Logi mogły zostać usunięte, co nie jest ani trochę trudne. Przez czyje konto nastąpiło zatem włamanie? Jeśli nie mamy jawnej odpowiedzi (na przykład w postaci logu o instalacji PHP & Text Widget) każdy jest potencjalnym podejrzanym. Warto zacząć od ręcznego resetu hasła każdemu z uprawnieniami administracyjnymi i skontaktowaniem się z nim w jakiś bezpieczny sposób celem ustawienia nowego hasła.

Włamywacze bardzo często wykorzystują też zwykłe konta do dokończenia ataku – z włamanego konta admina dodają uprawnienia / grupę / zasady promocji i do przeprowadzenia ataku wykorzystują już normalne konto z uprawnieniami Senior Admina.

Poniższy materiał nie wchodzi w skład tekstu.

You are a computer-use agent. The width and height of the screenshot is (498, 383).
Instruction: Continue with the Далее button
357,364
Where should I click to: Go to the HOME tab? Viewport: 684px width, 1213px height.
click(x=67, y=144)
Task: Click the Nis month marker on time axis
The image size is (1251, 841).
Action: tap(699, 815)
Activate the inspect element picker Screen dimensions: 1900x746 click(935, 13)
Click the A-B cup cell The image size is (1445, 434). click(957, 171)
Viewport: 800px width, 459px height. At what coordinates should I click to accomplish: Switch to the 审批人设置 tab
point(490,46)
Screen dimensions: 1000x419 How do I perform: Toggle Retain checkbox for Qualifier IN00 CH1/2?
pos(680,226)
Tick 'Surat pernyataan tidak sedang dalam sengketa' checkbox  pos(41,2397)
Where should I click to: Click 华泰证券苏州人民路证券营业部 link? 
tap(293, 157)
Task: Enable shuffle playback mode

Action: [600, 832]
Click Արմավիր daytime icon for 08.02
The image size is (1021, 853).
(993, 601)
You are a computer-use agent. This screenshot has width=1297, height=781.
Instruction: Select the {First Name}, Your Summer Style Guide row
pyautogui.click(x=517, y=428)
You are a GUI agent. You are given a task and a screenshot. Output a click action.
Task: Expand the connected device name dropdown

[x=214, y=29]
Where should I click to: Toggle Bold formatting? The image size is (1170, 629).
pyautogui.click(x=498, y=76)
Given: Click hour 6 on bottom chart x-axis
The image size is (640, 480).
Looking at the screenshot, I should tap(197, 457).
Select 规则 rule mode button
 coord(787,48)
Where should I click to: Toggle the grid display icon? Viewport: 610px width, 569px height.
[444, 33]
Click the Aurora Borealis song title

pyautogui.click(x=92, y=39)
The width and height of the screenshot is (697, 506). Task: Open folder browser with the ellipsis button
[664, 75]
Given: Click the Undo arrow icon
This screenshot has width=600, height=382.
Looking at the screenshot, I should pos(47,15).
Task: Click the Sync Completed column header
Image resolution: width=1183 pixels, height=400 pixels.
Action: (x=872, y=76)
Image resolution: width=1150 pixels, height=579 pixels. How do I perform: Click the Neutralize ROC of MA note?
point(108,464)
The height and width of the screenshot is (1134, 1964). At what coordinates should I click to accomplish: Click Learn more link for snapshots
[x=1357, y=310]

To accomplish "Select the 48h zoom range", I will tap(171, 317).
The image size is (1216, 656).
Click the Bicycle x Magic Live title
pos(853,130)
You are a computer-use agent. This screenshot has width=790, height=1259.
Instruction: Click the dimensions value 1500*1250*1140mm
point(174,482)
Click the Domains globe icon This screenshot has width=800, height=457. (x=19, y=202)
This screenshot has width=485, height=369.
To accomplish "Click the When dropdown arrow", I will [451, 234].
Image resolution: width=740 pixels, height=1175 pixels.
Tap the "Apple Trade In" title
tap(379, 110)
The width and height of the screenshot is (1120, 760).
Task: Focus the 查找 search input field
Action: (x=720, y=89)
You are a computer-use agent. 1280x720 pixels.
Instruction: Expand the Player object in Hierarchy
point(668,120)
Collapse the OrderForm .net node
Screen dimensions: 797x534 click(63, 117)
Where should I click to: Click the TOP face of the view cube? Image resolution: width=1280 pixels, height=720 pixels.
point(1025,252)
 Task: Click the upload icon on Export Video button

Konieczne będzie sprawdzenie – listy użytkowników, ich przynależności do grup, zmienionych ustawień, w szczególności tych „tricky” opisanych wyżej.

Teraz pozostaje już tylko zabezpieczyć stronę wykorzystując wskazówki z akapitu wyżej. Poradnik jest bardzo skrótowy, ale powinien dać ogólny obraz „co jak i gdzie”. Każdorazowa sytuacja wymaga pełnych oględzin i warto powierzyć je zaufanej osobie.

Zakończenie

Szacunek ludzi ulicy i podhalańskiej grupy anonymous ze szkoły podstawowej numer 1337 już spływa z całego świata dla tak zaawansowanych hakerów.

A tak serio to w świecie prawdziwych specjalistów osoby z którymi miałem okazję rozmawiać krztusiły się ze śmiechu, szczególnie z tych „stronek hacked by”.

Konkursy CTF oferują nagrody idące w dziesiątki tysięcy złotych. Bug bounty ma prawie każda firma. Dlaczego Państwo Hakerstwo nie bierze w nich udziału? To pytanie pozostawiam do samodzielnej analizy.

Mam nadzieję że ten artykuł przysłuży się większej ekipie.

Artykuł by puchatek team opublikowany gościnnie za zgodą właściciela strony.